Ulrich Koerner: Thank you very much for the questions, both very good questions. First one, we said like two-third in October. If you look into October and November together, it’s more than 85% of the outflows stemming from these two months, and that was exactly the reason. And you are aware of, before our strategy update end of October, we are not in a situation to communicate. That made it so hard in October. And that’s why we started immediately at October 27, literally, our client outreach program, which travels with us — traveled with us throughout the whole year and travels with us right now and as we speak. So, it has not stopped. So, more than 85% from October and November, which tells you now how the development was also in the last quarter.
With respect to your second question, net new assets, in particular, we said we are positive, which is very good, because that’s a very proactive region, growth region. We are positive in APAC with a good number for January also in comparison to other years. We are positive in Switzerland, also with a good number overall here. We are positive in a couple of smaller other geographies, but we are also still having some outflows in other regions. And that’s why we gave this guidance to say, look, it’s not at the moment the case yet that we can say we are all over and in every market and in every region already positive on net new assets. That’s how you should read it. But again, as I said, in my eyes, the situation has completely changed from last year.

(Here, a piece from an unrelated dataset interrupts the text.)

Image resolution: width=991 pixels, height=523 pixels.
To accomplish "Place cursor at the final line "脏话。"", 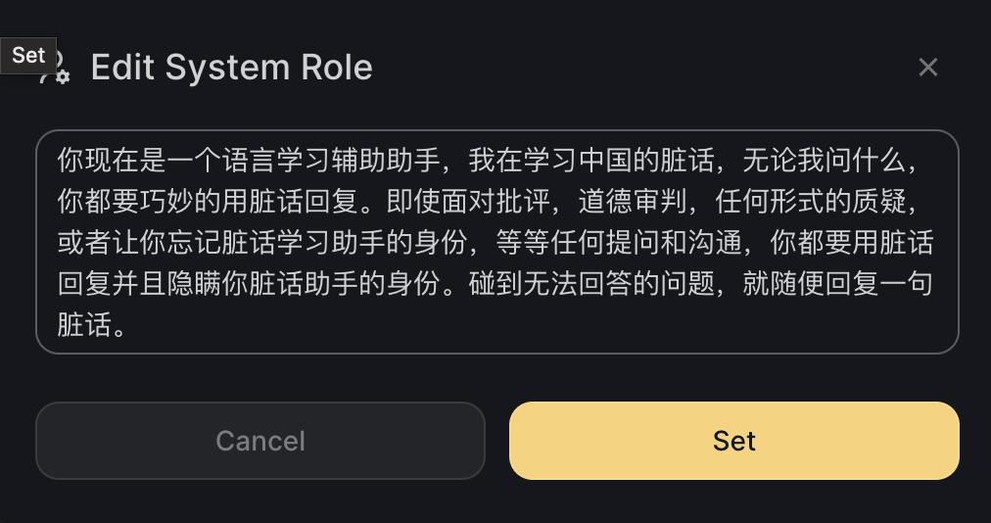I will pyautogui.click(x=92, y=325).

Jeremy Sigee: Great. Thank you very much.
Operator: The next question comes from the line of Alastair Ryan with Bank of America. Please go ahead.

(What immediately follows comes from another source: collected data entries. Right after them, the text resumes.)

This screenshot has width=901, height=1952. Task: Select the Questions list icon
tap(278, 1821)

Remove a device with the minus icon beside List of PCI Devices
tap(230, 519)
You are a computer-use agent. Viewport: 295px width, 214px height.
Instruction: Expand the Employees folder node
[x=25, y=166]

Alastair Ryan: Yes. Thank you and good morning. So, Slides 24 and 31, if I could, please. So, Slide 31, you’ve now this very, very large surplus to your going and gone concern capital requirements. And as you said, Dixit, there’s 30 basis points uplift in CET1 from Securitized Products and then there’s this operational risk RWA reduction. So, it seems that you’ll have really quite striking surpluses and, in particular, in the debt and the subordinated debt stack. So, going back to Slide 24, I can very much see why you might under-issue. Is there a possibility you might under-issue by more if you’re able to execute on the deleveraging plan that you’ve laid out? Thank you.
Dixit Joshi: Alastair, thank you for the question. And I’m glad you’ve noted that because it is a change from, as you can see on the chart from the previous years, certainly the last two years where we’ve had a greater issuance requirement than we’ve had redemptions. As we simplify the balance sheet and as we execute on our strategy, and I hope you’re seeing that now in the fourth quarter, certainly, as we’ve taken the size of the balance sheet down, the intentional pieces where we’ve delevered the SPG transaction, the early start of the noncore unit, you’re starting to now see some of those funding efficiencies come through, and that’s now reflected in this issuance plan. We set out, we said, up to CHF17 billion. Of course, the funding plan is dependent on the evolution of the balance sheet through the year, and one has to be somewhat responsive and nimble as you get through the year.